WHAT THE EXERCISE ASKS:
Please write the data out once more, exactly as it is given.

DATASET RECORDS:
-------

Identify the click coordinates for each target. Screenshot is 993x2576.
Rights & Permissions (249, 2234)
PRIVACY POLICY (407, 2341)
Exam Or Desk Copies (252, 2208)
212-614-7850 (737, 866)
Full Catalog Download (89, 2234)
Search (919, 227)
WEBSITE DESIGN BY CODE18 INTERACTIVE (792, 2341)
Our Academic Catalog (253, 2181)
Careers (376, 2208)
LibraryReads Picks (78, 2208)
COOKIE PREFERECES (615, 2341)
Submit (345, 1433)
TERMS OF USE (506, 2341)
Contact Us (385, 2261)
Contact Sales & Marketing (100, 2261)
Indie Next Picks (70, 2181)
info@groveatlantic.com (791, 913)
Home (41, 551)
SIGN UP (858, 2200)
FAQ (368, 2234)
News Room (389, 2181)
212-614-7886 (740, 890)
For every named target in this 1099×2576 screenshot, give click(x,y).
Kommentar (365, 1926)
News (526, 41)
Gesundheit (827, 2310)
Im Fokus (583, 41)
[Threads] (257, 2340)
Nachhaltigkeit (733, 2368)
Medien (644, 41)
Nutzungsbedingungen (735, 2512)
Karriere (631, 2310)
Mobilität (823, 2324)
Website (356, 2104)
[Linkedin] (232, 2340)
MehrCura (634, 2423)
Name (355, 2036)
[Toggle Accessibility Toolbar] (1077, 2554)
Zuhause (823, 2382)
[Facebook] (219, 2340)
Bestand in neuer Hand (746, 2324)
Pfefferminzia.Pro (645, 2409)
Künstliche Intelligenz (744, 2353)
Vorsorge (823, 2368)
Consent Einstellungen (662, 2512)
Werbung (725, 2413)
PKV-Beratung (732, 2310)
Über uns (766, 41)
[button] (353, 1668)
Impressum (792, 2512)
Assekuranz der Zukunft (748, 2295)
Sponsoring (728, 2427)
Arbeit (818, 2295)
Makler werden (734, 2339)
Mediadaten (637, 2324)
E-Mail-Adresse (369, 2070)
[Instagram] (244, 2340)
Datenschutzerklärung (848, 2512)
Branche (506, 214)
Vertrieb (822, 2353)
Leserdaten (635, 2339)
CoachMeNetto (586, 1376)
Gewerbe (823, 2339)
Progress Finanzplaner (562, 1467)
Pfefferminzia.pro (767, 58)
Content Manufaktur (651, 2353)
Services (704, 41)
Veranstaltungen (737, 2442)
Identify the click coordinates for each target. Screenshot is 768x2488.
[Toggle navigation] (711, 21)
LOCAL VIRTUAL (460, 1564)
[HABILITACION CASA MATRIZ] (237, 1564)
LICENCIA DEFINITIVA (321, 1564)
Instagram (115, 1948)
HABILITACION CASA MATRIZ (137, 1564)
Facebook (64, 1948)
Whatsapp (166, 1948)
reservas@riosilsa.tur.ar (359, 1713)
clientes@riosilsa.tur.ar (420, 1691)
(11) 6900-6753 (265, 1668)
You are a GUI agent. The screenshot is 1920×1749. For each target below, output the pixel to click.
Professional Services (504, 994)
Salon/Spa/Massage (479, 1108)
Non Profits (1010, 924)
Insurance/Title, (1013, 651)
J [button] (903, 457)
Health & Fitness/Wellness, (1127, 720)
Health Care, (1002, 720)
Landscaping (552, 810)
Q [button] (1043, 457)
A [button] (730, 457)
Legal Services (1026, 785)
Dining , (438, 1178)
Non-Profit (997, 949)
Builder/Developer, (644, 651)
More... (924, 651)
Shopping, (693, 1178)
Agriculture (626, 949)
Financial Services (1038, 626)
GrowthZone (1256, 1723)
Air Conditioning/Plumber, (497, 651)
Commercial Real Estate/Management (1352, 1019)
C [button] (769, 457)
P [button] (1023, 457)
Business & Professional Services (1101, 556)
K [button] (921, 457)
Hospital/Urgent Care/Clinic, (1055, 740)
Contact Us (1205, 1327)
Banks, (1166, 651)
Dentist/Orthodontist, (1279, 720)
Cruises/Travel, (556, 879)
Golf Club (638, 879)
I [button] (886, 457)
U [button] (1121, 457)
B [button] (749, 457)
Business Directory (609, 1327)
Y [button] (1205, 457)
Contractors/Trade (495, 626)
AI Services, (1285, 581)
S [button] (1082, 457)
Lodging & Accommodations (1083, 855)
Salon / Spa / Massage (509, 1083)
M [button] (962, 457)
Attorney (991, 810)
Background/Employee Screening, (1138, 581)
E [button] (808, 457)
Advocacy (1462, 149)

-------

EXPECTED OUTPUT:
Identify the click coordinates for each target. Screenshot is 993x2576.
Rights & Permissions (249, 2234)
PRIVACY POLICY (407, 2341)
Exam Or Desk Copies (252, 2208)
212-614-7850 (737, 866)
Full Catalog Download (89, 2234)
Search (919, 227)
WEBSITE DESIGN BY CODE18 INTERACTIVE (792, 2341)
Our Academic Catalog (253, 2181)
Careers (376, 2208)
LibraryReads Picks (78, 2208)
COOKIE PREFERECES (615, 2341)
Submit (345, 1433)
TERMS OF USE (506, 2341)
Contact Us (385, 2261)
Contact Sales & Marketing (100, 2261)
Indie Next Picks (70, 2181)
info@groveatlantic.com (791, 913)
Home (41, 551)
SIGN UP (858, 2200)
FAQ (368, 2234)
News Room (389, 2181)
212-614-7886 (740, 890)
For every named target in this 1099×2576 screenshot, give click(x,y).
Kommentar (365, 1926)
News (526, 41)
Gesundheit (827, 2310)
Im Fokus (583, 41)
[Threads] (257, 2340)
Nachhaltigkeit (733, 2368)
Medien (644, 41)
Nutzungsbedingungen (735, 2512)
Karriere (631, 2310)
Mobilität (823, 2324)
Website (356, 2104)
[Linkedin] (232, 2340)
MehrCura (634, 2423)
Name (355, 2036)
[Toggle Accessibility Toolbar] (1077, 2554)
Zuhause (823, 2382)
[Facebook] (219, 2340)
Bestand in neuer Hand (746, 2324)
Pfefferminzia.Pro (645, 2409)
Künstliche Intelligenz (744, 2353)
Vorsorge (823, 2368)
Consent Einstellungen (662, 2512)
Werbung (725, 2413)
PKV-Beratung (732, 2310)
Über uns (766, 41)
[button] (353, 1668)
Impressum (792, 2512)
Assekuranz der Zukunft (748, 2295)
Sponsoring (728, 2427)
Arbeit (818, 2295)
Makler werden (734, 2339)
Mediadaten (637, 2324)
E-Mail-Adresse (369, 2070)
[Instagram] (244, 2340)
Datenschutzerklärung (848, 2512)
Branche (506, 214)
Vertrieb (822, 2353)
Leserdaten (635, 2339)
CoachMeNetto (586, 1376)
Gewerbe (823, 2339)
Progress Finanzplaner (562, 1467)
Pfefferminzia.pro (767, 58)
Content Manufaktur (651, 2353)
Services (704, 41)
Veranstaltungen (737, 2442)
Identify the click coordinates for each target. Screenshot is 768x2488.
[Toggle navigation] (711, 21)
LOCAL VIRTUAL (460, 1564)
[HABILITACION CASA MATRIZ] (237, 1564)
LICENCIA DEFINITIVA (321, 1564)
Instagram (115, 1948)
HABILITACION CASA MATRIZ (137, 1564)
Facebook (64, 1948)
Whatsapp (166, 1948)
reservas@riosilsa.tur.ar (359, 1713)
clientes@riosilsa.tur.ar (420, 1691)
(11) 6900-6753 (265, 1668)
You are a GUI agent. The screenshot is 1920×1749. For each target below, output the pixel to click.
Professional Services (504, 994)
Salon/Spa/Massage (479, 1108)
Non Profits (1010, 924)
Insurance/Title, (1013, 651)
J [button] (903, 457)
Health & Fitness/Wellness, (1127, 720)
Health Care, (1002, 720)
Landscaping (552, 810)
Q [button] (1043, 457)
A [button] (730, 457)
Legal Services (1026, 785)
Dining , (438, 1178)
Non-Profit (997, 949)
Builder/Developer, (644, 651)
More... (924, 651)
Shopping, (693, 1178)
Agriculture (626, 949)
Financial Services (1038, 626)
GrowthZone (1256, 1723)
Air Conditioning/Plumber, (497, 651)
Commercial Real Estate/Management (1352, 1019)
C [button] (769, 457)
P [button] (1023, 457)
Business & Professional Services (1101, 556)
K [button] (921, 457)
Hospital/Urgent Care/Clinic, (1055, 740)
Contact Us (1205, 1327)
Banks, (1166, 651)
Dentist/Orthodontist, (1279, 720)
Cruises/Travel, (556, 879)
Golf Club (638, 879)
I [button] (886, 457)
U [button] (1121, 457)
B [button] (749, 457)
Business Directory (609, 1327)
Y [button] (1205, 457)
Contractors/Trade (495, 626)
AI Services, (1285, 581)
S [button] (1082, 457)
Lodging & Accommodations (1083, 855)
Salon / Spa / Massage (509, 1083)
M [button] (962, 457)
Attorney (991, 810)
Background/Employee Screening, (1138, 581)
E [button] (808, 457)
Advocacy (1462, 149)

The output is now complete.